PROBLEM REQUIREMENTS: Reproduce the records word for word, starting with the line that contains "Image resolution: width=1080" and going on through the line that contains "Describe the element". Leave the pictures out of your answer.

DATA Start Marker

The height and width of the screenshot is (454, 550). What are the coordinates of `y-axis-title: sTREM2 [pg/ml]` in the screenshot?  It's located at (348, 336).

DATA End Marker
DATA Start Marker

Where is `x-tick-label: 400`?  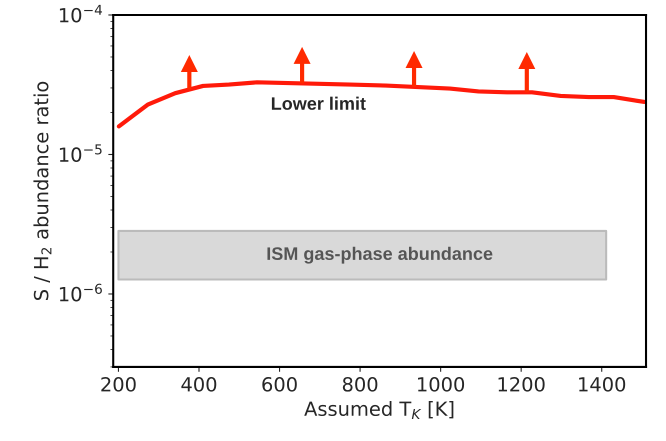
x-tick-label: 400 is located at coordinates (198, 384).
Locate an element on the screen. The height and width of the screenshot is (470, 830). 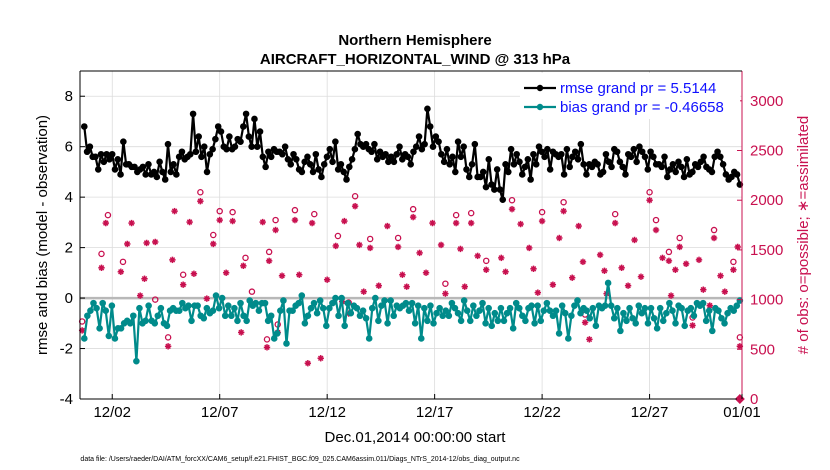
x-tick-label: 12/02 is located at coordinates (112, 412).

DATA End Marker
DATA Start Marker

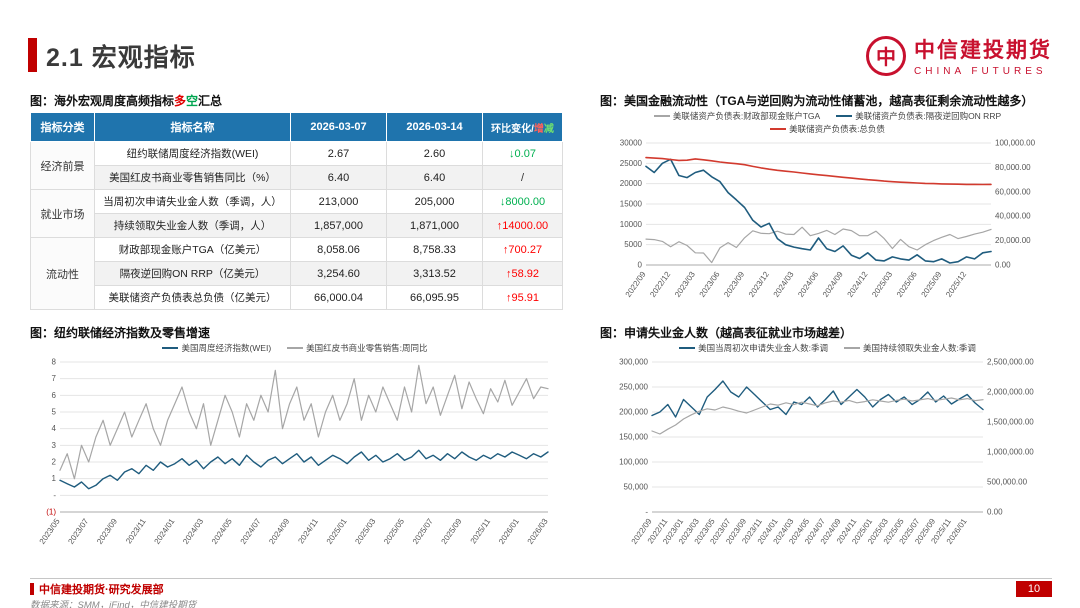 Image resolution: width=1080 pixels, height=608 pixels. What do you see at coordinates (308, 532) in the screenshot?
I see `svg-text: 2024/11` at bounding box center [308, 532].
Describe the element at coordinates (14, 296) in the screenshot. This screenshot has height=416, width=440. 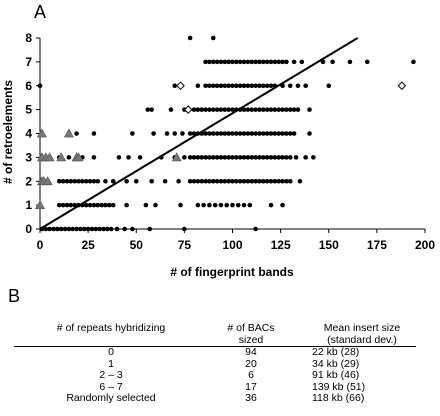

DATA End Marker

SOLUTION:
 Image resolution: width=1080 pixels, height=608 pixels. What do you see at coordinates (308, 532) in the screenshot?
I see `svg-text: 2024/11` at bounding box center [308, 532].
Describe the element at coordinates (14, 296) in the screenshot. This screenshot has height=416, width=440. 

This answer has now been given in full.